Et ces deux messieurs engagèrent une discussion, où d’autres se mêlèrent, chacun jetant son mot pour éblouir, et qui ne tarda pas à devenir tellement fastidieuse, que beaucoup s’en allaient.

Mais un petit vieillard, portant au bas de son front prodigieusement haut des lunettes vertes, réclama la parole pour une communication urgente.
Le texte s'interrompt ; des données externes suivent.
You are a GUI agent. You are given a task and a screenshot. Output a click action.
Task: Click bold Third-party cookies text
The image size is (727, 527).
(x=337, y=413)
C’était un mémoire sur la répartition des impôts. Les chiffres découlaient, cela n’en finissait plus ! L’impatience éclata d’abord en murmures, en conversations ; rien ne le troublait. Puis on se mit à siffler, on appelait « Azor » ; Sénécal gourmanda le public ; l’orateur continuait comme une machine. Il fallut, pour l’arrêter, le prendre par le coude. Le bonhomme eut l’air de sortir d’un songe, et, levant tranquillement ses lunettes :

— « Pardon ! citoyens ! pardon ! Je me retire ! mille excuses ! »

L’insuccès de cette lecture déconcerta Frédéric. Il avait son discours dans sa poche, mais une improvisation eût mieux valu.
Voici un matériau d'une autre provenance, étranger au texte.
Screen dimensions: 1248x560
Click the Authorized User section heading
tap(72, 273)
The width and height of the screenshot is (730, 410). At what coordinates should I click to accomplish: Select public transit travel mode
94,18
Enfin, le président annonça qu’ils allaient passer à l’affaire importante, la question électorale. On ne discuterait pas les grandes listes républicaines. Cependant, le Club de l’Intelligence avait bien le droit, comme un autre, d’en former une, « n’en déplaise à MM. les pachas de l’hôtel de ville », et les citoyens qui briguaient le mandat populaire pouvaient exposer leurs titres.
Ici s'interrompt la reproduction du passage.